I have received the following appeal from Freedom Against Censorship Thailand (FACT). This statement by the Asia Human Rights Commission is also relevant. Will things be any better if Pheua Thai win the election? I’m not confident.
H.E. Kristie A. Kenney
US Ambassador to Thailand
It is incumbent that the US government support US citizen Joe W. Gordon who has recently been arrested on multiple charges in Thailand, the country of his birth.
Mr. Gordon has been charged with the following crimes:
1) lèse majesté 3-15 years, Criminal Code article 112
2)‘inciting unrest and disobedience of the law in public’, unknown penalty and legislation
3) ‘disseminating computer data which threatens national security’, 3-5 years, Computer Crimes Act 2007
4)‘national security’ charge, presumably using the Internal security Act 2007, unknown penalty.

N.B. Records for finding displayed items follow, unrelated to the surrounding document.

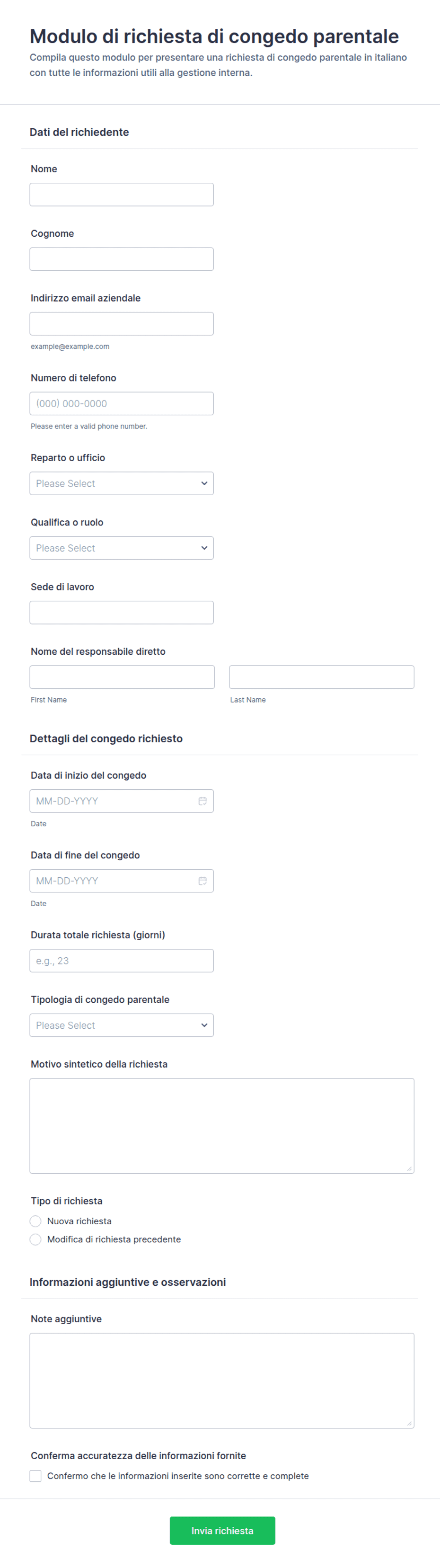Grab the Note aggiuntive textarea resize handle
The width and height of the screenshot is (440, 1568).
(410, 1423)
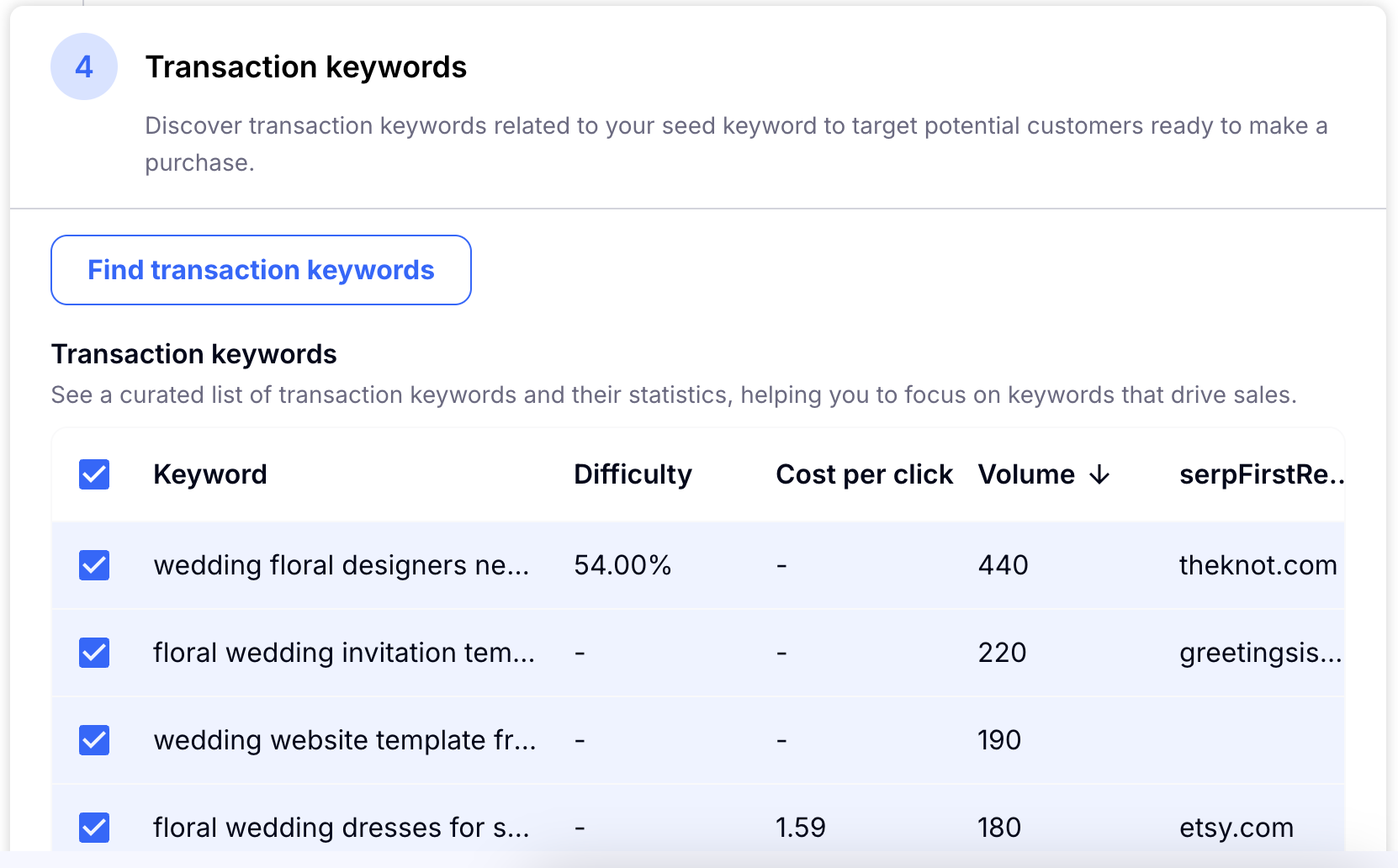Viewport: 1398px width, 868px height.
Task: Select the wedding floral designers keyword text
Action: (341, 565)
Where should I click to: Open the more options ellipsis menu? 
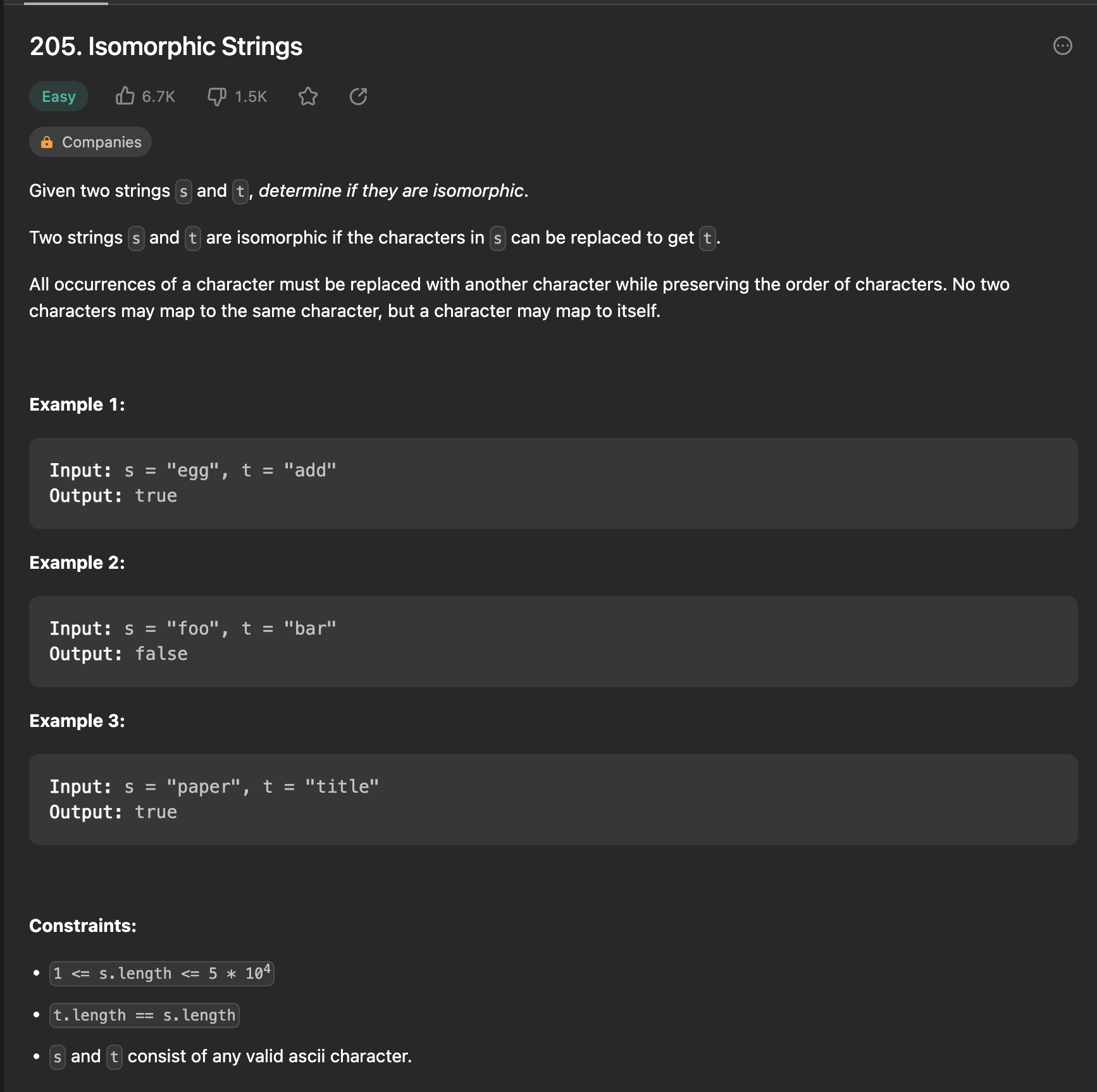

The accused is in poor health but is being held without bail which prevents mounting an effective legal defence. Past experience with the Thai judicial process has shown that an accused is most often held for several years awaiting trial.
According to legal experts, there is a 98% conviction rate for this kind of offence. I estimate that single counts on these charges would amount to a sentence of 60 to 80 years in prison. Past strategy for Thai prosecutions of this nature have shown multiple counts added to each charge, increasing prison sentences exponentially.
In addition to Mr. Gordon’s accused lèse majesté for allegedly linking to portions of the banned biography of King Bhumibol, The King Never Smiles in Thai translation, he stands accused of being webmaster for Thai political Redshirts at the NorPorChor USA website.
This accusation is most interesting because Tantawut Taweewarodomkul was convicted and sentenced to 13 years in prison March 15 for precisely the same crime. Of course, he had the temerity to plead not guilty which doubled his sentence.
Will the real NorPorChor USA webmaster please stand up! Both these men were easy targets simply because they were in Thailand rather than overseas.
The US government has been vocal about global Internet freedom during the current administration. US Secretary of State Hilary Clinton gave forceful speeches against Internet censorship in January 2010 and again in January 2011.
The US government has made six million dollars available in 2008 and thirty million dollars in 2011 to circumvent Internet blocking around the globe.
If the United States does not support Joe Gordon against Thai censorship, all these efforts have been empty lies to make itself look free in the eyes of the world.
I am well aware that the US cannot intervene in the legal processes of any other country, even to protect its citizens.
However, that certainly does not mean that the US government cannot speak out—and loudly—against a grave injustice and the censorship which has made Joe Gordon a prisoner of conscience.
One of the first steps the US government should offer is to guarantee Mr. Gordon’s bail. It is unlikely any court would then refuse to grant it.
As an American living in Thailand, I wish this message to be conveyed to the State Department in Washington and the highest levels of government.
I welcome consulting with you over Joe Gordon’s case.